Reproduce every entry exactly as shown.

**DATA TO EXAMINE**
------------------------------------------------------------

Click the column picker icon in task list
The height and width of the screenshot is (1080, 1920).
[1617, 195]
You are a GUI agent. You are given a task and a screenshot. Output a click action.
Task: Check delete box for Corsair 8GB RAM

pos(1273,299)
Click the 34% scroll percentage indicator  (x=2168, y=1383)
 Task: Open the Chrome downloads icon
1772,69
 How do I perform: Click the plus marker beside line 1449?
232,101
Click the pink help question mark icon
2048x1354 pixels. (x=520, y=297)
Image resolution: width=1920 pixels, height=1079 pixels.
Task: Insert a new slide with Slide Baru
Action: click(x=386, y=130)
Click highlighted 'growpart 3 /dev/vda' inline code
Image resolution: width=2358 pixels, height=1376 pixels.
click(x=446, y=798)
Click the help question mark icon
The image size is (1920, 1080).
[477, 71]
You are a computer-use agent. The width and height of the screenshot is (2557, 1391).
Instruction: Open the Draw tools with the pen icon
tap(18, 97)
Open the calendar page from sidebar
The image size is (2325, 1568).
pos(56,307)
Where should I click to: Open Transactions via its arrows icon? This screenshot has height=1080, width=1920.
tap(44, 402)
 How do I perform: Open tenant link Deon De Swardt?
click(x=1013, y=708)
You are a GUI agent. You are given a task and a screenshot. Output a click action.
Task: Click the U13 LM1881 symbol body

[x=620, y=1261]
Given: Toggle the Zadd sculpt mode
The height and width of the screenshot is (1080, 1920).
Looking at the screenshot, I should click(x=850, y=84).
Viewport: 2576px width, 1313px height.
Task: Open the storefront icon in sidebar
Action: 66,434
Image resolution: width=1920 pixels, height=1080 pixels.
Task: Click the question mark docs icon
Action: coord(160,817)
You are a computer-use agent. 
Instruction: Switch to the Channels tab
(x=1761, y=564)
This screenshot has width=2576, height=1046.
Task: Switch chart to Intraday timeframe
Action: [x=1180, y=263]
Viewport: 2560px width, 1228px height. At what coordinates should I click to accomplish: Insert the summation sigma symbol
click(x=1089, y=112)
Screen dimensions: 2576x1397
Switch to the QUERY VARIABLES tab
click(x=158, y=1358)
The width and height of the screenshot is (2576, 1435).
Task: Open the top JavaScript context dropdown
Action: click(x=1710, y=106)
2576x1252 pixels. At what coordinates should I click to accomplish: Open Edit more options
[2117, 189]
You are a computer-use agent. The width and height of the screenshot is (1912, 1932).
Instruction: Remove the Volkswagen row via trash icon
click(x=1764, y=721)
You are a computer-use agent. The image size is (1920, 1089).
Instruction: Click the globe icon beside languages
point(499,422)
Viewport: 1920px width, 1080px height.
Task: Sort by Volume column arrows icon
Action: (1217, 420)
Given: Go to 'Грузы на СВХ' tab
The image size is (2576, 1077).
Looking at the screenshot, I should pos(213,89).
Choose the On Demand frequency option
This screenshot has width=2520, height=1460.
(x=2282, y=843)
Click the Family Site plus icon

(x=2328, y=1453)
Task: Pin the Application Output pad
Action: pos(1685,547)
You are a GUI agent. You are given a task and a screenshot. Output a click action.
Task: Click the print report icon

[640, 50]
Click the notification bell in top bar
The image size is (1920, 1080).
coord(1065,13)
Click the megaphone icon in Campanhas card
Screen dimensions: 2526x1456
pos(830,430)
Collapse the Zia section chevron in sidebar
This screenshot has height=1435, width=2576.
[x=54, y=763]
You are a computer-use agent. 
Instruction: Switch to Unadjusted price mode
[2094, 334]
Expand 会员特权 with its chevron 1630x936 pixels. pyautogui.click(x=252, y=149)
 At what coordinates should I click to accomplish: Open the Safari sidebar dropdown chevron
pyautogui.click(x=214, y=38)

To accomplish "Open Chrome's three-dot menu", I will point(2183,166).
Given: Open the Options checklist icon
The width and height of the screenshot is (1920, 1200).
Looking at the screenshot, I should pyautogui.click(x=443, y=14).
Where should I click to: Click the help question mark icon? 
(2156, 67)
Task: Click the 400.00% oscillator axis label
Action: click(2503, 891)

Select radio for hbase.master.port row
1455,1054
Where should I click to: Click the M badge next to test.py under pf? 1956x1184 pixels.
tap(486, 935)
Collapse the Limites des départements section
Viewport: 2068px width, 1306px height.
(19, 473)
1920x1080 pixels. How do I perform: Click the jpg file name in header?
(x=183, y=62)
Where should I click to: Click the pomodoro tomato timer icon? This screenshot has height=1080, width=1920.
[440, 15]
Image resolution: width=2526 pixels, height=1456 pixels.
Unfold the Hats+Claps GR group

------------------------------------------------------------

**WRITTEN SOLUTION**
Click the column picker icon in task list
The height and width of the screenshot is (1080, 1920).
[1617, 195]
You are a GUI agent. You are given a task and a screenshot. Output a click action.
Task: Check delete box for Corsair 8GB RAM

pos(1273,299)
Click the 34% scroll percentage indicator  (x=2168, y=1383)
 Task: Open the Chrome downloads icon
1772,69
 How do I perform: Click the plus marker beside line 1449?
232,101
Click the pink help question mark icon
2048x1354 pixels. (x=520, y=297)
Image resolution: width=1920 pixels, height=1079 pixels.
Task: Insert a new slide with Slide Baru
Action: click(x=386, y=130)
Click highlighted 'growpart 3 /dev/vda' inline code
Image resolution: width=2358 pixels, height=1376 pixels.
click(x=446, y=798)
Click the help question mark icon
The image size is (1920, 1080).
[477, 71]
You are a computer-use agent. The width and height of the screenshot is (2557, 1391).
Instruction: Open the Draw tools with the pen icon
tap(18, 97)
Open the calendar page from sidebar
The image size is (2325, 1568).
pos(56,307)
Where should I click to: Open Transactions via its arrows icon? This screenshot has height=1080, width=1920.
tap(44, 402)
 How do I perform: Open tenant link Deon De Swardt?
click(x=1013, y=708)
You are a GUI agent. You are given a task and a screenshot. Output a click action.
Task: Click the U13 LM1881 symbol body

[x=620, y=1261]
Given: Toggle the Zadd sculpt mode
The height and width of the screenshot is (1080, 1920).
Looking at the screenshot, I should click(x=850, y=84).
Viewport: 2576px width, 1313px height.
Task: Open the storefront icon in sidebar
Action: 66,434
Image resolution: width=1920 pixels, height=1080 pixels.
Task: Click the question mark docs icon
Action: coord(160,817)
You are a computer-use agent. 
Instruction: Switch to the Channels tab
(x=1761, y=564)
This screenshot has width=2576, height=1046.
Task: Switch chart to Intraday timeframe
Action: [x=1180, y=263]
Viewport: 2560px width, 1228px height. At what coordinates should I click to accomplish: Insert the summation sigma symbol
click(x=1089, y=112)
Screen dimensions: 2576x1397
Switch to the QUERY VARIABLES tab
click(x=158, y=1358)
The width and height of the screenshot is (2576, 1435).
Task: Open the top JavaScript context dropdown
Action: click(x=1710, y=106)
2576x1252 pixels. At what coordinates should I click to accomplish: Open Edit more options
[2117, 189]
You are a computer-use agent. The width and height of the screenshot is (1912, 1932).
Instruction: Remove the Volkswagen row via trash icon
click(x=1764, y=721)
You are a computer-use agent. The image size is (1920, 1089).
Instruction: Click the globe icon beside languages
point(499,422)
Viewport: 1920px width, 1080px height.
Task: Sort by Volume column arrows icon
Action: (1217, 420)
Given: Go to 'Грузы на СВХ' tab
The image size is (2576, 1077).
Looking at the screenshot, I should pos(213,89).
Choose the On Demand frequency option
This screenshot has width=2520, height=1460.
(x=2282, y=843)
Click the Family Site plus icon

(x=2328, y=1453)
Task: Pin the Application Output pad
Action: pos(1685,547)
You are a GUI agent. You are given a task and a screenshot. Output a click action.
Task: Click the print report icon

[640, 50]
Click the notification bell in top bar
The image size is (1920, 1080).
coord(1065,13)
Click the megaphone icon in Campanhas card
Screen dimensions: 2526x1456
pos(830,430)
Collapse the Zia section chevron in sidebar
This screenshot has height=1435, width=2576.
[x=54, y=763]
You are a computer-use agent. 
Instruction: Switch to Unadjusted price mode
[2094, 334]
Expand 会员特权 with its chevron 1630x936 pixels. pyautogui.click(x=252, y=149)
 At what coordinates should I click to accomplish: Open the Safari sidebar dropdown chevron
pyautogui.click(x=214, y=38)

To accomplish "Open Chrome's three-dot menu", I will point(2183,166).
Given: Open the Options checklist icon
The width and height of the screenshot is (1920, 1200).
Looking at the screenshot, I should pyautogui.click(x=443, y=14).
Where should I click to: Click the help question mark icon? 
(2156, 67)
Task: Click the 400.00% oscillator axis label
Action: click(2503, 891)

Select radio for hbase.master.port row
1455,1054
Where should I click to: Click the M badge next to test.py under pf? 1956x1184 pixels.
tap(486, 935)
Collapse the Limites des départements section
Viewport: 2068px width, 1306px height.
(19, 473)
1920x1080 pixels. How do I perform: Click the jpg file name in header?
(x=183, y=62)
Where should I click to: Click the pomodoro tomato timer icon? This screenshot has height=1080, width=1920.
[440, 15]
Image resolution: width=2526 pixels, height=1456 pixels.
Unfold the Hats+Claps GR group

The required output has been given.